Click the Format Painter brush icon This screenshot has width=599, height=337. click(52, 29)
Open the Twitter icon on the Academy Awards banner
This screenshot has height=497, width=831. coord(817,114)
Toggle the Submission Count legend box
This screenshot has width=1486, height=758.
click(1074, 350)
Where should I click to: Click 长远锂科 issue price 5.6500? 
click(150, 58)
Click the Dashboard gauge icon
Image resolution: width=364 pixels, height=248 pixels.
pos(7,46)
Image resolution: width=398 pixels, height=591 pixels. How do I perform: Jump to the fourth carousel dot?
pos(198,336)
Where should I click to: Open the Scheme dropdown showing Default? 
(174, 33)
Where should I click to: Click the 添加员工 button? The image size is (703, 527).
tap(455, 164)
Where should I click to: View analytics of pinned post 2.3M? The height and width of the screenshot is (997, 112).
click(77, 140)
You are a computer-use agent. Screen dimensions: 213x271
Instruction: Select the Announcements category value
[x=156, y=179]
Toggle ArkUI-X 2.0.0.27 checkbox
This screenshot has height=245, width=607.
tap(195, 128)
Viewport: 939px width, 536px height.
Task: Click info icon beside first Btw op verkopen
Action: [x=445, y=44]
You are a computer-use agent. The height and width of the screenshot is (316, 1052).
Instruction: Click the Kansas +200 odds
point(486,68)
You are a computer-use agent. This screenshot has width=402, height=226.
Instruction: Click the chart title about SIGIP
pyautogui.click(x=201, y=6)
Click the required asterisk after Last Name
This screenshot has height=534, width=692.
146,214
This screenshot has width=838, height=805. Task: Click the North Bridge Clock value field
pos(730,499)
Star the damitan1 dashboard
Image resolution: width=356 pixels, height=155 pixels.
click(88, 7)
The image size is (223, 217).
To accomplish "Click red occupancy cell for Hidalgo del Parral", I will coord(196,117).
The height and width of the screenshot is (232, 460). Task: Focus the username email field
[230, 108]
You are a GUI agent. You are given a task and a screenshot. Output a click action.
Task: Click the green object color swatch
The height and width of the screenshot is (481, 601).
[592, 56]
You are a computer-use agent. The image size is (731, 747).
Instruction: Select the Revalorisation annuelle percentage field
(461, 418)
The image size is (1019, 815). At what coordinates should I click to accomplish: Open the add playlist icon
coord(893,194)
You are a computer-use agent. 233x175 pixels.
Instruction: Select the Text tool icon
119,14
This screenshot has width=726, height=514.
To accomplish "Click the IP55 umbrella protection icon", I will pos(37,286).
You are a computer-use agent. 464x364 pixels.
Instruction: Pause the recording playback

============================================================

* Assignment *
Your answer should be the lines from the one containing "Instruction: Select the Revalorisation" through the end of the records, both included, output exactly and with nothing added.

* Response box *
Instruction: Select the Revalorisation annuelle percentage field
(461, 418)
The image size is (1019, 815). At what coordinates should I click to accomplish: Open the add playlist icon
coord(893,194)
You are a computer-use agent. 233x175 pixels.
Instruction: Select the Text tool icon
119,14
This screenshot has width=726, height=514.
To accomplish "Click the IP55 umbrella protection icon", I will pos(37,286).
You are a computer-use agent. 464x364 pixels.
Instruction: Pause the recording playback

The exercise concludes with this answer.